→ **Data listing**:
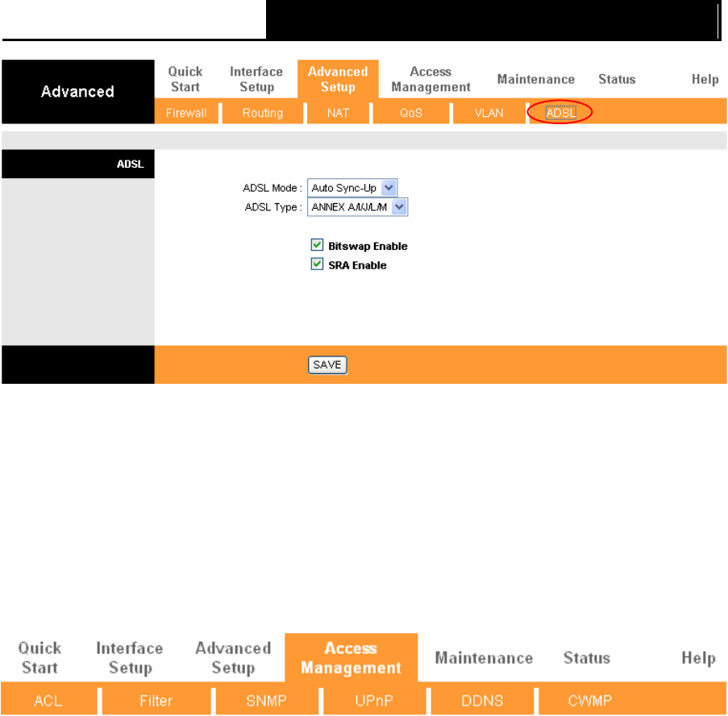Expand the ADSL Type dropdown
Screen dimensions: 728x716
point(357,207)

* * *

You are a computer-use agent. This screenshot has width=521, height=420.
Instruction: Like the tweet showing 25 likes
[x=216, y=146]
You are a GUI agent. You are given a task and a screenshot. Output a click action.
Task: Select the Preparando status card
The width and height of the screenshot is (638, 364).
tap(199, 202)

→ **Exercise aim**: Looking through the data above, copy out each line in which the string "agent" occurs.

→ **Answer space**:
You are a computer-use agent. This screenshot has width=521, height=420.
You are a GUI agent. You are given a task and a screenshot. Output a click action.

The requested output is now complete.